Jornalista apaixonada pelo universo gastronômico. Aprendi a cozinhar de verdade (com panela de pressão e tudo) depois de sair da casa dos meus pais para estudar. Desde então, amo experimentar sabores, conhecer novas culinárias e me arriscar em receitas diferentes.

Cientista que estuda o envelhecimento diz ter rejuvenescido 15 anos ao mudar a alimentação e evitar alguns itens comuns no dia a dia

Quer viver mais? Então corte esses 3 alimentos do cardápio, segundo especialista em longevidade

Cientista afirma ter rejuvenescido 15 anos ao adotar a dieta mediterrânea e eliminar três itens da alimentação diária. (Foto: Shutterstock)

Imagine ter 68 anos no papel, mas um corpo com idade biológica de apenas 48. Esse é o caso do médico e pesquisador Eric Verdin, referência internacional nos estudos sobre longevidade.

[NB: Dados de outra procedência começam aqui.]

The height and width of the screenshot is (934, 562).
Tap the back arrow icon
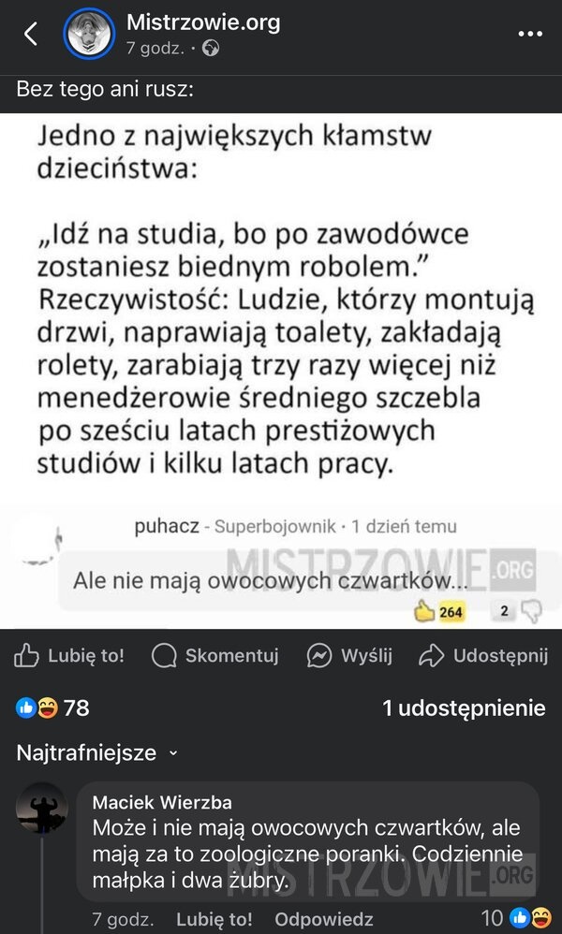pyautogui.click(x=31, y=34)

Segundo ele, uma das principais estratégias para envelhecer com saúde é repensar o que colocamos no prato. Verdin afirma ter rejuvenescido 15 anos ao adotar a dieta mediterrânea e eliminar três alimentos específicos da rotina.

Idade cronológica x idade biológica

Enquanto a idade cronológica é simplesmente o número de anos vividos, a idade biológica revela como o corpo está funcionando de fato. Essa medida leva em conta diversos indicadores de saúde, como níveis de colesterol, inflamação e pressão arterial. E, de acordo com o próprio Verdin, esses números podem melhorar — e muito — com mudanças no estilo de vida.

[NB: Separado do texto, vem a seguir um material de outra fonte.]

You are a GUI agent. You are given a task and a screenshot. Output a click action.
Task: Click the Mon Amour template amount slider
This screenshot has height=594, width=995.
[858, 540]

Além da alimentação, fatores como sono de qualidade, prática de atividade física, controle do estresse e boas relações sociais também fazem parte do segredo para envelhecer bem.

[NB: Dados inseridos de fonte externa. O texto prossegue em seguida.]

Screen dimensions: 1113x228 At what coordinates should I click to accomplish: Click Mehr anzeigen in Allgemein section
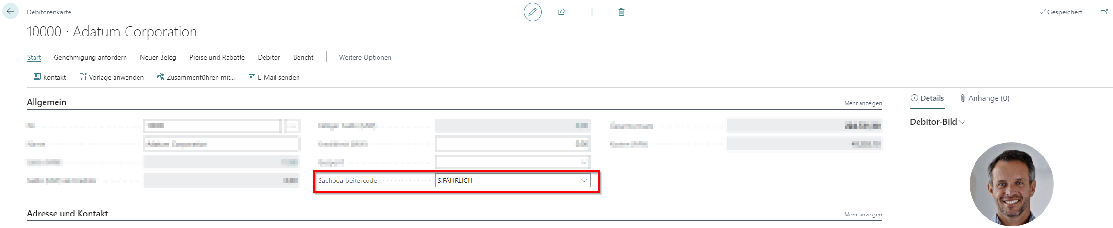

Os 3 alimentos que Verdin evita para viver mais

Ao longo da última década, Verdin monitorou sua saúde com exames regulares e tecnologia de ponta. A partir desses dados, ele ajustou seus hábitos e passou a seguir a famosa dieta mediterrânea, rica em vegetais, frutas, grãos integrais, legumes, sementes, nozes e peixes. Mas além de escolher o que comer, ele também foi categórico sobre o que não comer.

1. Alimentos ultraprocessados

Os ultraprocessados estão associados a mais de 30 doenças crônicas, como obesidade, diabetes tipo 2, doenças cardíacas e até câncer. Eles costumam conter grandes quantidades de sal, gordura e açúcar, além de aditivos químicos.

2. Sucos de fruta

Mesmo que as frutas sejam saudáveis, Verdin evita os sucos — até os naturais. Isso porque eles concentram muito açúcar e perdem boa parte das fibras, podendo causar picos de insulina e contribuir para o surgimento de resistência à insulina e diabetes tipo 2.

3. Bebidas alcoólicas

Verdin costumava tomar uma taça de vinho com a esposa todas as noites. Mas durante a pandemia, ao parar de beber, percebeu que dormia melhor e tinha mais energia. Desde então, passou a consumir álcool apenas em ocasiões especiais.